_WHAT IS NEEDED:_ If a line of the data below holds the word "computer", list it.

_PROVIDED DATA:_
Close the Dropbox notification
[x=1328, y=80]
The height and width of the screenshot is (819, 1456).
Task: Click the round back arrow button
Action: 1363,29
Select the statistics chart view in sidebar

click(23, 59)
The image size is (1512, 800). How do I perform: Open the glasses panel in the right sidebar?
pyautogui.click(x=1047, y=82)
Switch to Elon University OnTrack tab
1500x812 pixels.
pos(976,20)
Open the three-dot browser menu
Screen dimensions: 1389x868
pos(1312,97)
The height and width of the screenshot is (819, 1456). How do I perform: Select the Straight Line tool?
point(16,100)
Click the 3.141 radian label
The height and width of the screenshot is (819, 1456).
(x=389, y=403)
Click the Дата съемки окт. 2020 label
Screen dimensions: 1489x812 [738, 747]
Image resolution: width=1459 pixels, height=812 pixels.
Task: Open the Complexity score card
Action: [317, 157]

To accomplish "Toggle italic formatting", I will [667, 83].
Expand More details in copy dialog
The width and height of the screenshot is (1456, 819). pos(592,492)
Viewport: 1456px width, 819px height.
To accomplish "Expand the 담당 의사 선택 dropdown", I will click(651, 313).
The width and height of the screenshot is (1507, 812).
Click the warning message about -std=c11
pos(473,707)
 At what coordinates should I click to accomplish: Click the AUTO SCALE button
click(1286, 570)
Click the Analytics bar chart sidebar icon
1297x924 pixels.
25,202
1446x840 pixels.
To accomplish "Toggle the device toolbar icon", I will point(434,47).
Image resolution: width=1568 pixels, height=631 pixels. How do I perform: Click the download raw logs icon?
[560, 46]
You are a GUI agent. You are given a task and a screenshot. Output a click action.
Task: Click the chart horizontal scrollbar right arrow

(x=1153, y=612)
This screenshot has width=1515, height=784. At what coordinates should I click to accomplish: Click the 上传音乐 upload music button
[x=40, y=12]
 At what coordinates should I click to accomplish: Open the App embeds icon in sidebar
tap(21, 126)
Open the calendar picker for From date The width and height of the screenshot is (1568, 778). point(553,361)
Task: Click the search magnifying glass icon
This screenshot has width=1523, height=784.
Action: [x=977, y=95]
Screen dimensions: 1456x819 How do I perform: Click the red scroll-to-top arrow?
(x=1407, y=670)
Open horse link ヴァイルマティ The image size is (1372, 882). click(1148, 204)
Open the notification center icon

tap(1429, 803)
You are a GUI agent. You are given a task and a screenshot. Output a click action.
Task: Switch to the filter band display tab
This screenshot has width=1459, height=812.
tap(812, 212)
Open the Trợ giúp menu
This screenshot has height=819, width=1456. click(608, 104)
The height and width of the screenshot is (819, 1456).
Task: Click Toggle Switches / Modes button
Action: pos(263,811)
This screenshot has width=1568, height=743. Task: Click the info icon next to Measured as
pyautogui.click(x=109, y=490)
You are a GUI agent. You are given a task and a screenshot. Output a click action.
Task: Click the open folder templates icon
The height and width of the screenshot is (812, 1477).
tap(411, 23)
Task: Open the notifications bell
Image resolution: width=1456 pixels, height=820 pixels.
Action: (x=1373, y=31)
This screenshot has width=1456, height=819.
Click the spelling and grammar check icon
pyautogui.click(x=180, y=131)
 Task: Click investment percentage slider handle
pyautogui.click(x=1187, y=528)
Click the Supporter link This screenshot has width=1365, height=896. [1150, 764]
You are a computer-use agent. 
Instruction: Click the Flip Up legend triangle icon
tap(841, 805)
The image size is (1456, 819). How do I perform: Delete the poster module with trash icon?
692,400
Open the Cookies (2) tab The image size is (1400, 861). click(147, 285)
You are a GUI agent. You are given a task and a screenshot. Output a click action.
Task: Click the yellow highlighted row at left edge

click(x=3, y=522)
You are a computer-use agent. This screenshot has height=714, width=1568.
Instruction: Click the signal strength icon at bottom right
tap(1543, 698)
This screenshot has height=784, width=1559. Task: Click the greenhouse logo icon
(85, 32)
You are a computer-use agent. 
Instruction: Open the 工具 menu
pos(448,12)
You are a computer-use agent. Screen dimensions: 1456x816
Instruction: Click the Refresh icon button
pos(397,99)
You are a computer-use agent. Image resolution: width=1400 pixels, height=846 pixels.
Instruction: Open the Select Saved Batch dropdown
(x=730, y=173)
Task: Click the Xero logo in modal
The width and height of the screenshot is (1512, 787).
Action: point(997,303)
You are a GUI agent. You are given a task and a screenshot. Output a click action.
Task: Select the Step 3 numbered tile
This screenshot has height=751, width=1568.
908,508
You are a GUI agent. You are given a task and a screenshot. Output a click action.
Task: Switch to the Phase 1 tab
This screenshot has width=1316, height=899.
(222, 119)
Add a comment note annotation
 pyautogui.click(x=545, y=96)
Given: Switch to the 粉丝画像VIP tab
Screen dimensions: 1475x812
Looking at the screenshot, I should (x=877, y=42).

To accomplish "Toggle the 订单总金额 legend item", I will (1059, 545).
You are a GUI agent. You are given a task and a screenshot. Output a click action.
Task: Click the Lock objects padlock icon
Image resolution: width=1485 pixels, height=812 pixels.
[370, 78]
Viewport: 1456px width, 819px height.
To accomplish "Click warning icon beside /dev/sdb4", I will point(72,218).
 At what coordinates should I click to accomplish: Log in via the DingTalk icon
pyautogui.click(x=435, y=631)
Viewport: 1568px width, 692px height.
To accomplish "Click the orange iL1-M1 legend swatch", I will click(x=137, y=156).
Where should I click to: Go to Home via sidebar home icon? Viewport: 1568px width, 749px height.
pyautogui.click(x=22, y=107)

_OUTPUT FOR THIS EXERCISE:_
You are a computer-use agent. 
You are a computer-use agent. This screenshot has height=714, width=1568.
You are a computer-use agent. 
You are a computer-use agent. Screen dimensions: 1456x816
You are a computer-use agent. Image resolution: width=1400 pixels, height=846 pixels.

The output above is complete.